2 Outline of proposed solution

      - The intended recipient of an OPTIONS request may be any
        server (including proxies) along the request path.  RFC2068
        supported this by requiring a transformation of the
        request-URI for a set of methods (actually, only for
        OPTIONS); in the current proposal, one can either use the
        Host header to address a specific server or proxy, or the
        Max-Forwards header to address the Nth server on a path.

      - As in RFC2068, the URI '*' refers to the server,
        independent of any specific resource.  Any other URI refers
        to the resource normally identified by that URI.
Mogul, Cohen, Lawrence                                          [Page 2]

Internet-Draft           HTTP OPTIONS messages      26 August 1997 17:58


      - The descriptions of the Allow and Public headers, and of
        the OPTIONS method, are made consistent in their
        requirements for proxy editing of OPTIONS responses.  (In
        RFC2068, these sections were contradictory).

      - A (new) Compliance header is proposed, which allows a
        client to specify exactly what options it is asking about,
        and which allows a server to specify exactly what subset of
        those options are supported.

      Discussion question: it might make more sense to use two
           different header names, one for requests and one for
           responses, to clarify that in a request, the client
           is asking the server about its supported options, and
           in a response, the server is stating its supported
           options.

      - The Compliance header allows several namespaces for
        options; the set of namespaces is under IANA control.  One
        namespace is that of IETF-issued RFCs; this allows a more
        specific definition of compliance than is available using
        protocol version numbers.  While various interpretations
        can and do exist about the specific meaning of a protocol
        version number (such as "HTTP/1.1"), the meaning of an RFC
        is both well-defined and (more important) immutable.

      - A (new) Non-Compliance header is proposed, allowing a proxy
        processing an OPTIONS response to indicate its
        non-compliance with one or more options, and without
        requiring the proxy to edit the rest of the response (which
        would result in loss of information).


3 Proposed solution

   Here we propose specific changes to RFC2068.

3.1 Changes to section 5.1.2, Request-URI
   Remove this:


Mogul, Cohen, Lawrence                                          [Page 3]

Internet-Draft           HTTP OPTIONS messages      26 August 1997 17:58


    If a proxy receives a request without any path in the Request-URI
    and the method specified is capable of supporting the asterisk form
    of request, then the last proxy on the request chain MUST forward
    the request with "*" as the final Request-URI. For example, the
    request

          OPTIONS http://www.ics.uci.edu:8001 HTTP/1.1

    would be forwarded by the proxy as

          OPTIONS * HTTP/1.1
          Host: www.ics.uci.edu:8001

    after connecting to port 8001 of host "www.ics.uci.edu".

3.2 Changes to section 9.2, OPTIONS
   Replace:

    Unless the server's response is an error, the response MUST NOT
    include entity information other than what can be considered as
    communication options (e.g., Allow is appropriate, but Content-Type
    is not).
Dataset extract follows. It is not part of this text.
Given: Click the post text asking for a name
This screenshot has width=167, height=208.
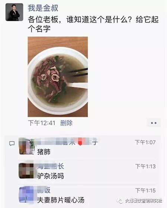Looking at the screenshot, I should pos(93,24).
Responses to this method are not cachable.

   with:

    An OPTIONS request MAY include Compliance headers (see section
    14.ZZZ) that indicate the set of options the sender wants
    information about.

    Responses to OPTIONS are not cachable, unless caching is explicitly
    allowed by the server that first sent the OPTIONS reply (see section
    13.4).

   Replace:

    If the Request-URI is an asterisk ("*"), the OPTIONS request is
    intended to apply to the server as a whole. A 200 response SHOULD
    include any header fields which indicate optional features
    implemented by the server (e.g., Public), including any extensions
    not defined by this specification, in addition to any applicable
    general or response-header fields. As described in section 5.1.2, an
    "OPTIONS *" request can be applied through a proxy by specifying the
    destination server in the Request-URI without any path information.

   with:


Mogul, Cohen, Lawrence                                          [Page 4]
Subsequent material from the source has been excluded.